This is an implementation concept related to the UX design of Digital asset management
Terminology
This page uses the terms asset and variant interchangeably. The term variation is not used but is frequently used in discussions, it is understood that this is synonymous with variant.
A rendition is the result of transforming an asset.
A rendition configuration is an instruction of how to transform an asset.
Requirements
The DAM is a new crucial part of 5.0. It is replacing the DMS and adds a range of new features.
The DAM will have a concept of originals, where the file you upload is kept as an original that you can revert an asset back to later on. Note that this is only relevant for assets that are big (binaries) and can be altered within Magnolia. We are talking images, audio files and eventually video files (provided we have editors for these). For binaries that are altered outside the DAM like word docs, no AssetVariations exist. There may be versioning on assets though, which would allow to revert to a previous version of a binary if so configured. Variations and Versions are two different concepts and might be applied simultaneously to an AssetOriginal. AssetVariations are created especially for images, where an Original os often big, but the AssetVariations are smaller and use only part of the Original. For a typical example, imagine a group shot of three persons in high def where an author decides he needs to have three AssetVariants, each containing one of these persons. These variations will be created based on the original, but may be much smaller, as they are only needed for a web resolution. That is also why the original may not be duplicated for the AssetVariations.
Conceptual Model
The conceptual model consists of four parts.
Folder
Folders form a hierarchical structure with assets contained in folders.
Asset
An asset holds meta data and if it has been modified contains also binary data.

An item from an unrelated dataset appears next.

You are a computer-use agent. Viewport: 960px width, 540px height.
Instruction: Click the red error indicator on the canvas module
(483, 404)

Every asset link to a original. Many assets can use the same original.
An asset is NOT a transformation of the original. We don't track editing operations made in order to recreate the variant from the original.
Original
An original is always used by at least one asset. (BK: thats the wrong way around. It should say every original has a default asset which is the one that a user interacts with.) (TM: an asset can be duplicated resulting in an orignal being linked to by multiple assets)
When the last asset using a particular original is deleted the original is orphaned and deleted.

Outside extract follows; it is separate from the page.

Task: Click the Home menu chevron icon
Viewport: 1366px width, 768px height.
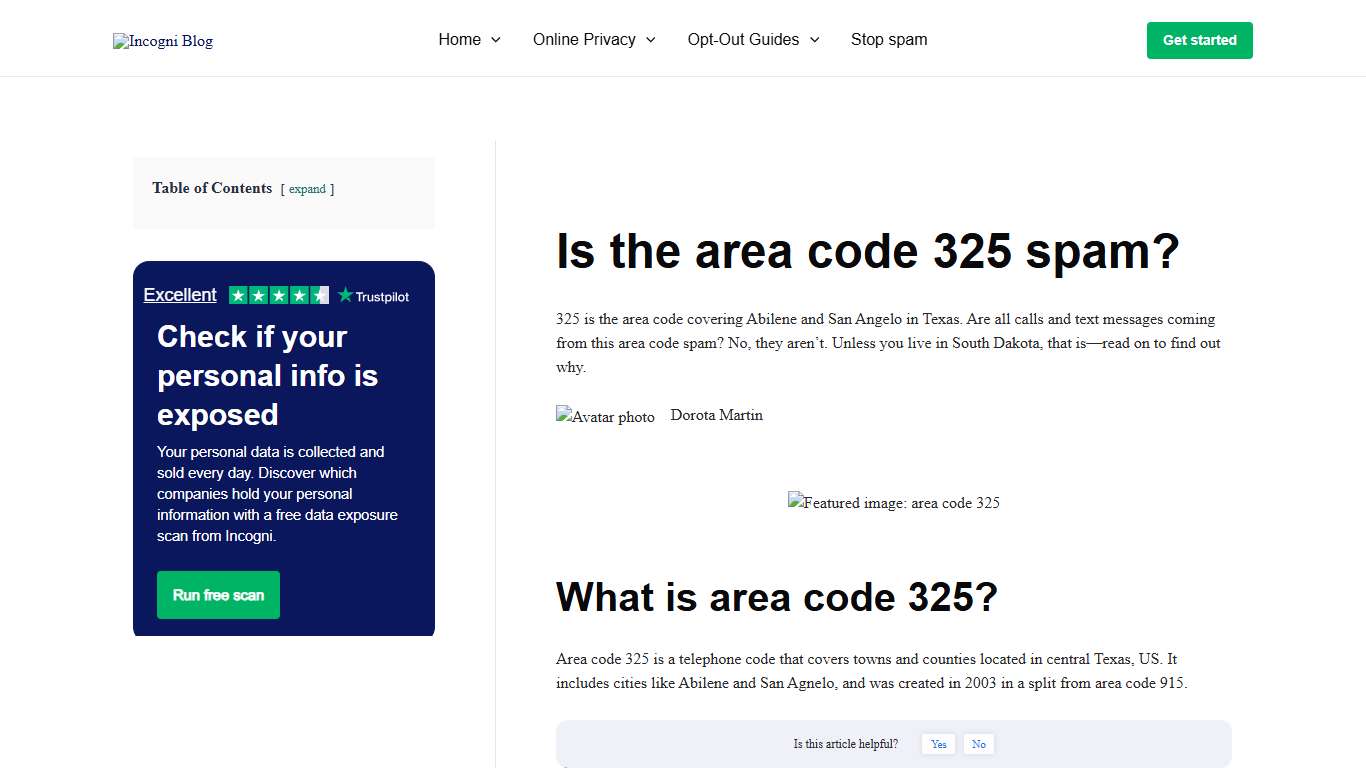Action: (x=496, y=40)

An original is associated with a provider.
An original can hold binary data. This is up to the provider being used. Files uploaded to Magnolia will have binary data stored. If the provider pulls binary data from an external source such as flickr there will not be binary data in the original.
There is always a node representing the original. Even when the binary data comes from an external source.
Provider
Providers are java classes responsible for providing the binary data of originals. They don't take part in the storage layout other than being referenced by name/type on the original.
Upload pool
The upload pool is a special folder where assets are stored when the user uploads a file and don't want to decide where in the tree it should be stored. The idea is that it can/should be moved later.
Media types
We've identified five different media types:
- Images
- Audio
- Video
- Documents
- Flash (anybody using Flash these days?
)
- possibly many other types e.g. PDF, Slideshows (not PP but things like http://www.nytimes.com/slideshow/2013/01/24/travel/36-marin-slide-show.html?ref=travel ), video links (youtube…)

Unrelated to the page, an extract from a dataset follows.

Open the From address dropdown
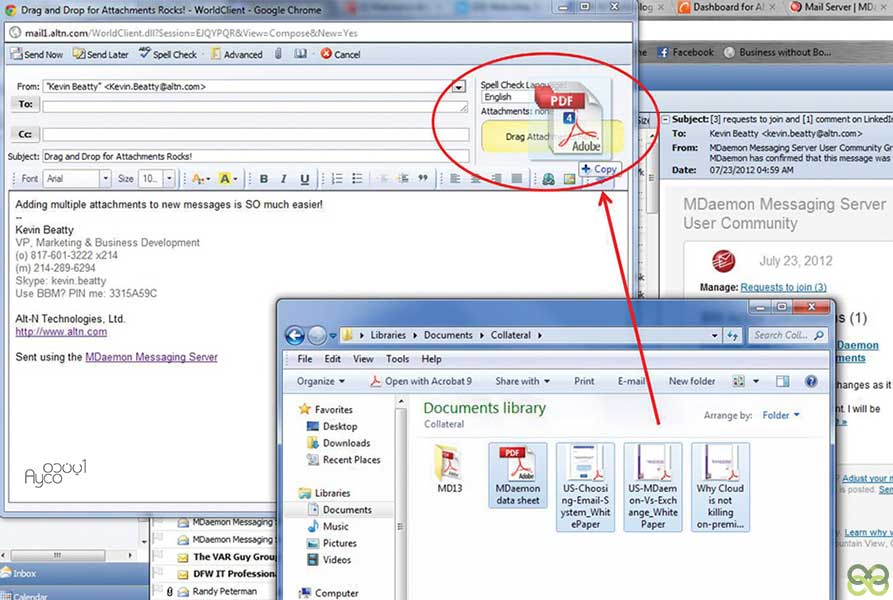 (459, 87)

The feature set in DAM differs for different media types. Therefore it's of interest to highlight them in this concept.
By default, only documents are versioned. Versioning should be configurable per asset type. This could be postponed to a next version.
TM: I'm taking this from my meeting minutes. Is this final?
Renditions
Renditions are very similar to the image transformations done in imaging today. A rendition is the result of transforming an asset. A common use of renditions is to serve assets in a size and form suitable for a specific template and/or device.
Notable use cases
When a user uploads a file to the DAM an original is created holding the binary data. The original is linked to the default built in provider. An asset is created linking to the original. The asset does not have binary data. The user sees the asset while the original is hidden.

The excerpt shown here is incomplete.